Count the lines in the data below that contain the word "select". Reply with only the number.

□ □ □ □ □ □ □

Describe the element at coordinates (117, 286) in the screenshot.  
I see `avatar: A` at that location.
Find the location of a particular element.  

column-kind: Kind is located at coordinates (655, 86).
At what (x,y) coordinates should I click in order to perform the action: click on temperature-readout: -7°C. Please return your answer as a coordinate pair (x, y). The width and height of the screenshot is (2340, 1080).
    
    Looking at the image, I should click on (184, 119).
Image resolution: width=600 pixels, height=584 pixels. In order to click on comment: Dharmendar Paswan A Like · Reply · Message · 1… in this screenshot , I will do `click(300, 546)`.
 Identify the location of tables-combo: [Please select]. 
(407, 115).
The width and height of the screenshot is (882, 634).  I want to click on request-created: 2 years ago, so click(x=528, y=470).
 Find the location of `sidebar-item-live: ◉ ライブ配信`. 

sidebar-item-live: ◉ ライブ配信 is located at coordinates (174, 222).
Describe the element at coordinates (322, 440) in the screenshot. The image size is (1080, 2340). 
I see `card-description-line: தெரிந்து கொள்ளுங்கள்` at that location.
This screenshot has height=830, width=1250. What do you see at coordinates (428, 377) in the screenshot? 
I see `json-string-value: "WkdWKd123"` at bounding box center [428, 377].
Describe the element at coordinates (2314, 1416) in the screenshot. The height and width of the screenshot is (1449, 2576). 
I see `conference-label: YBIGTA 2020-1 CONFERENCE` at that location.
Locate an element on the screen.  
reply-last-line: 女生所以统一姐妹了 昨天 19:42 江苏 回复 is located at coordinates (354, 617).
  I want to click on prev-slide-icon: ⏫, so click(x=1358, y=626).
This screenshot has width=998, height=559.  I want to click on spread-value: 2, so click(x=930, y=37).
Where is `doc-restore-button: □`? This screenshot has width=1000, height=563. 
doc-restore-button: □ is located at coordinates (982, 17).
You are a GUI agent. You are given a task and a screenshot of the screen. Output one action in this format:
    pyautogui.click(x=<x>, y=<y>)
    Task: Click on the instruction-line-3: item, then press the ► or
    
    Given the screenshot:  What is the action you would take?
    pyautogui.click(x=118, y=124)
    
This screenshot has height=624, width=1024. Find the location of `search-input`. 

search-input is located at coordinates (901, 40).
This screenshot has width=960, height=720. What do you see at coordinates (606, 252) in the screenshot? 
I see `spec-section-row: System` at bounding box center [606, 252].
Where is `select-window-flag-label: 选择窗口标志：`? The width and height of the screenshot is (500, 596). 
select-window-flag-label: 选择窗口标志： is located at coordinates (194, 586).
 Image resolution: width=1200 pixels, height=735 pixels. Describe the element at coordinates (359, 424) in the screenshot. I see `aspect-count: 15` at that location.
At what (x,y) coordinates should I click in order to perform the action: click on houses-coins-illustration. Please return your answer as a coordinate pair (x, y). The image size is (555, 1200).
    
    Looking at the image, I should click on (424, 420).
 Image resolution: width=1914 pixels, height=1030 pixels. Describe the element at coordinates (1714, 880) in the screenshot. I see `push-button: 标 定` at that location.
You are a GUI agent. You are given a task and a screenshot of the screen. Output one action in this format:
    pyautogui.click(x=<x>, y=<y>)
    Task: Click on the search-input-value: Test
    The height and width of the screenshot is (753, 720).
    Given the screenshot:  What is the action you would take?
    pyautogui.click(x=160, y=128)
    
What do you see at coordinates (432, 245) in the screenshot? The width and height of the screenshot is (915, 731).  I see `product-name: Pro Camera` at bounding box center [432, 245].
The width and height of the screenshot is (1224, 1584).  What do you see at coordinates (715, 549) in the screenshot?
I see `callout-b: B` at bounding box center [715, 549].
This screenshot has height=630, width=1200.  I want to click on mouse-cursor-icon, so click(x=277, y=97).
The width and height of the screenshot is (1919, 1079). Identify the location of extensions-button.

□ □ □ □ □ □ □

◆ YOUR RESPONSE ◆
3